### INSTRUCTION:
Reproduce the portion of the solution formulas text below, starting at "The mole fraction" and ending at "per million (ppm)".

### PAGE TEXT:
○ ○ ○ ○ ○ ○ ○

Solutions
Mole fraction (x)
The mole fraction of A and B will be as follows, if the number of moles of A and B are nA and nB respectively:
$$ x_{\,A} = \frac {n_{\,A}} {{n_{\,A}} + {n_{\,B}}} \text{ , and } x_{\,B} = \frac {n_{\,B}}{{n_{\,A}} + {n_{\,B}}} $$
nA + nB = 1
Molarity (M)
$$ \text {Molarity (M) } = \frac { \text{Moles of solute}} { \text{Volume of solution in liters}} $$
Molarity (m)
$$ \text {Molarity (m) } = \frac { \text{Moles of solute}} { \text{Mass of solvent in kilograms}} $$
Parts per million (ppm)
$$ \text { PPM} = \frac { \text{Number of parts of the component }} {\text{ Total number of parts of all components of the solution}} \times 10^{5} $$
Raoult’s law for a solution of volatile solute in volatile solvent
pA = pA° xA
pB = pB° xB
Where pA and pB are partial vapour pressures of component A and
component B in solution respectively. A° and B° are vapour pressures of pure
components A and B respectively.
Raoults law for a solution of non-volatile solute and volatile
solvent
$$ \frac {p _{\,A°} - p _{\,A}}{ p _{\,A°}} = ix _{\,B} $$
$$ = i \frac {n_{\,B}}{ N_{\,A}} = i \frac {W_{\,B} \times M_{\,A}}{M_{\,b} \times W_{\,A}} $$
Where xB is mole fraction of solute, i is van’t Hoff factor and
$$ \frac {p _{\,A°} - p _{\,A}}{ p _{\,A°}} \text{is relative lowering of vapour pressure.} $$
Osmotic pressure (π) of a solution
πV = inRT or
π = i CRT
where = π osmotic pressure in bar or atm, V is volume in liters, i = Van't Hoff factor, c = molar concentration in moles per liters, n = number of moles, T = Temperature on Kelvin Scale, R = 0.083 L bar mol–1 K–1
and R = 0.0821 L atm mol–1 K–1

○ ○ ○ ○ ○ ○ ○

### DATA BLOCK:
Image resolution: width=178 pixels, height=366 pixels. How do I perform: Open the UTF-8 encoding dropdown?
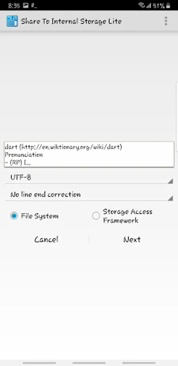[89, 177]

○ ○ ○ ○ ○ ○ ○

### FULL RESPONSE:
The mole fraction of A and B will be as follows, if the number of moles of A and B are nA and nB respectively:
$$ x_{\,A} = \frac {n_{\,A}} {{n_{\,A}} + {n_{\,B}}} \text{ , and } x_{\,B} = \frac {n_{\,B}}{{n_{\,A}} + {n_{\,B}}} $$
nA + nB = 1
Molarity (M)
$$ \text {Molarity (M) } = \frac { \text{Moles of solute}} { \text{Volume of solution in liters}} $$
Molarity (m)
$$ \text {Molarity (m) } = \frac { \text{Moles of solute}} { \text{Mass of solvent in kilograms}} $$
Parts per million (ppm)